Suspicion (1941)
Hitchcock’s precursor to In A Lonely Place (1950) is a lighter, more romantic, less devastating affair, at least if the audience ends the film sharing the heroine's frame of mind and emotional state… Life still ain’t gonna be easy for these two even if he isn't a murderer! (You'd also have to believe Grant is telling the truth in his concluding explanation.)
As playboy Johnnie Aysgarth, Cary Grant starts the movie in his, well established, romantic lead persona (he calls her Monkey Face; he playfully lies to her only to reveal the truth immediately after; he admits that the truth is the way to get results from her; her remembers her hat, and alternatively praises it only to criticize it later,) it is only when he’s caught again and again lying (or concealing information, then lying) to his wife that the layers begin to peel off to reveal a much darker core.
The after-the-fact claim that there was studio interference (supposedly to protect Cary Grant’s romance friendly image) may or may not be believed: ultimately the result is pretty much what Hitchcock would have wanted to achieve – it’s basically what he does all thru the film!
Are we to think that after emotionally jerking us back and forth he would want us to leave out theater seat with certainty of one thing or another?
We feel bad about some antique chairs only to be told that he’s bought them back, then that he’s stolen the money to buy the chairs back, etc. etc. etc. That’s the film in a nut shell!
The problem with this is that Grant is so charming we must believe what he says, it all makes perfect sense when he explains it, doesn’t it?
Maybe not.
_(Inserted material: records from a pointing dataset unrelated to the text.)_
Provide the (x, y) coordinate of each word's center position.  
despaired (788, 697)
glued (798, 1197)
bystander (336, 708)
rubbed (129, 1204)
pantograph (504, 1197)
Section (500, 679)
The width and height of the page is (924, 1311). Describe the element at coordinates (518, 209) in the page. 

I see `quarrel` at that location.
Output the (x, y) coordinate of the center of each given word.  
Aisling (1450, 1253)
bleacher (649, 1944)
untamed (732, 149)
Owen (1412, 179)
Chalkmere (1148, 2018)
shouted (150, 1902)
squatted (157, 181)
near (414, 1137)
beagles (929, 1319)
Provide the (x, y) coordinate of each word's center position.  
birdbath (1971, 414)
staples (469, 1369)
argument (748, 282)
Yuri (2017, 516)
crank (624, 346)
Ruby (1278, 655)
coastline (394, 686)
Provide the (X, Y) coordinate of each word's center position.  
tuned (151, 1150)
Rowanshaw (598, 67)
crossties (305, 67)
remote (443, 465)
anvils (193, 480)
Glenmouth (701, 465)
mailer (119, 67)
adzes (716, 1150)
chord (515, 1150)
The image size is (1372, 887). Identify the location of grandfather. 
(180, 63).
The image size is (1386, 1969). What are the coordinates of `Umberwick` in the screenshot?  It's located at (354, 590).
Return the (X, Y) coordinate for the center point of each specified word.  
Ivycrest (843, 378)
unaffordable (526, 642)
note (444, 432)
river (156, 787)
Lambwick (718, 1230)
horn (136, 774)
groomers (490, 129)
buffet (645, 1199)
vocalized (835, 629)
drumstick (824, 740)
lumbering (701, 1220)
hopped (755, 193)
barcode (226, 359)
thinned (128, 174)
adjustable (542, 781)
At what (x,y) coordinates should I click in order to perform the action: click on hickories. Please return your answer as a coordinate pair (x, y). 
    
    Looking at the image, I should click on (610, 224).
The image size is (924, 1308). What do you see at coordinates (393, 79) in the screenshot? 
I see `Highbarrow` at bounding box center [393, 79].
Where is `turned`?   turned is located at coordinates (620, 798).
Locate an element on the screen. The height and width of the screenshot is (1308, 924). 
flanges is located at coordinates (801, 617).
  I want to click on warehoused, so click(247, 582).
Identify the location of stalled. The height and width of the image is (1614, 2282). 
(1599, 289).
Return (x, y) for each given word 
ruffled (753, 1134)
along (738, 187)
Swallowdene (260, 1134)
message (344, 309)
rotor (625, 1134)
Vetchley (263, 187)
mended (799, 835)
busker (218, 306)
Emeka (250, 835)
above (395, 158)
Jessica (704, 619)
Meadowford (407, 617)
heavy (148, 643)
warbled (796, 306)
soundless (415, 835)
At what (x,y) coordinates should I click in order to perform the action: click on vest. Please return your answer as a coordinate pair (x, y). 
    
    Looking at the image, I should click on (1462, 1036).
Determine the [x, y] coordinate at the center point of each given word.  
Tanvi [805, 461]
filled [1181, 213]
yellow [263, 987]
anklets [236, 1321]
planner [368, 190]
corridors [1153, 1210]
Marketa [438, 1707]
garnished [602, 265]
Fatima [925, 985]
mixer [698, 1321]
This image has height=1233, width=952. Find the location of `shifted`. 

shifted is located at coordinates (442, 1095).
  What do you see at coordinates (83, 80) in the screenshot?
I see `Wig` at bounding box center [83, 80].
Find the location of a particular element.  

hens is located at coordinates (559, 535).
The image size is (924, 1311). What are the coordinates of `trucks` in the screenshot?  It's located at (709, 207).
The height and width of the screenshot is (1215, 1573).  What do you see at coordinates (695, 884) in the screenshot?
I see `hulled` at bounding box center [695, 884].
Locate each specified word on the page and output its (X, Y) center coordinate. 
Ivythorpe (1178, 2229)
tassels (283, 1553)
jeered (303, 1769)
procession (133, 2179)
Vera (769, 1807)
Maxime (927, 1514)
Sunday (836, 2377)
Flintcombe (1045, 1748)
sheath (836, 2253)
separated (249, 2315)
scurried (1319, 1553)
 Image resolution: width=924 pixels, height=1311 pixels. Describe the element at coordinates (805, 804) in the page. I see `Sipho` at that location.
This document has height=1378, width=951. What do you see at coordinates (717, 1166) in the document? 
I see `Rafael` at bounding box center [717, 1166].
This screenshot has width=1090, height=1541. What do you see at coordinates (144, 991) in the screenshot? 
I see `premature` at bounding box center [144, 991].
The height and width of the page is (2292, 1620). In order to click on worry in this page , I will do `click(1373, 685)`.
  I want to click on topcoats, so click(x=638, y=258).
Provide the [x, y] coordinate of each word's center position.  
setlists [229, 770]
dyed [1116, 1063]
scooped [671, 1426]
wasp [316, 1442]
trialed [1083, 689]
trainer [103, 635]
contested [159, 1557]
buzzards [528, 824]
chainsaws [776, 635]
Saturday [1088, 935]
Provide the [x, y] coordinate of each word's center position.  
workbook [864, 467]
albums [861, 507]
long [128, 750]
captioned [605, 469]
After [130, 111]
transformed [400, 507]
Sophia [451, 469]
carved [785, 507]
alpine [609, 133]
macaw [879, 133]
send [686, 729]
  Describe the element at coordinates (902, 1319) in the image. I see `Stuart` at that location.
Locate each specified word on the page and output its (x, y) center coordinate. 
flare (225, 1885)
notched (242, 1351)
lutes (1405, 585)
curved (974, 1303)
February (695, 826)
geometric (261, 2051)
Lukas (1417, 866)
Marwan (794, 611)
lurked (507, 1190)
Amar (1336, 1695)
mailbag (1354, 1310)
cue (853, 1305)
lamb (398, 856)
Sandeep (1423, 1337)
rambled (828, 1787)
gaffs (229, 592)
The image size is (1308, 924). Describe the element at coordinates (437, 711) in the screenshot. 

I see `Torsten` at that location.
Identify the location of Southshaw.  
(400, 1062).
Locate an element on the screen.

Every time I screen the film, I come away less and less convinced of Grant’s innocence.
The film has all sorts of little (surreal) directorial flourishes: a snapped shut purse may be an indication that a character (Joan Fontaine) is guarding her wealth from con man Grant (hadn’t she already been manipulated/tricked into paying for his first-class train ticket?) but it also might as well be a Freudian symbol that she is closing shut her uterine space.
Add to that glowing, poisoned milk; very Noirish shadow nets, etc.
There is also the fantasy vision of grant murdering his buddy (Nigel Bruce) but it’s only in Fontaine’s imagination that it happens. The description of Bruce’s eventual death doesn’t really make sense (he did something, on a bet, which he knew would inevitably cause his death?)
In Spellbound Hitchcock had used the less subtly surreal visual of doors opening.
A difficult to miss, but also difficult to interpret, funny little detail I’ve mentioned before is an abstract painting a couple of cops keep glancing at which Peter Conrad (The Hitchcock Murders) interprets to mean a prejudice against (degenerate) abstraction.
That’s at least one explanation even when it can’t possibly be obvious to more contemporary audiences now quite familiar (at least more than Hitchcock was) with abstract art.
A classic and the only Award-winning performance in Hitchcock film.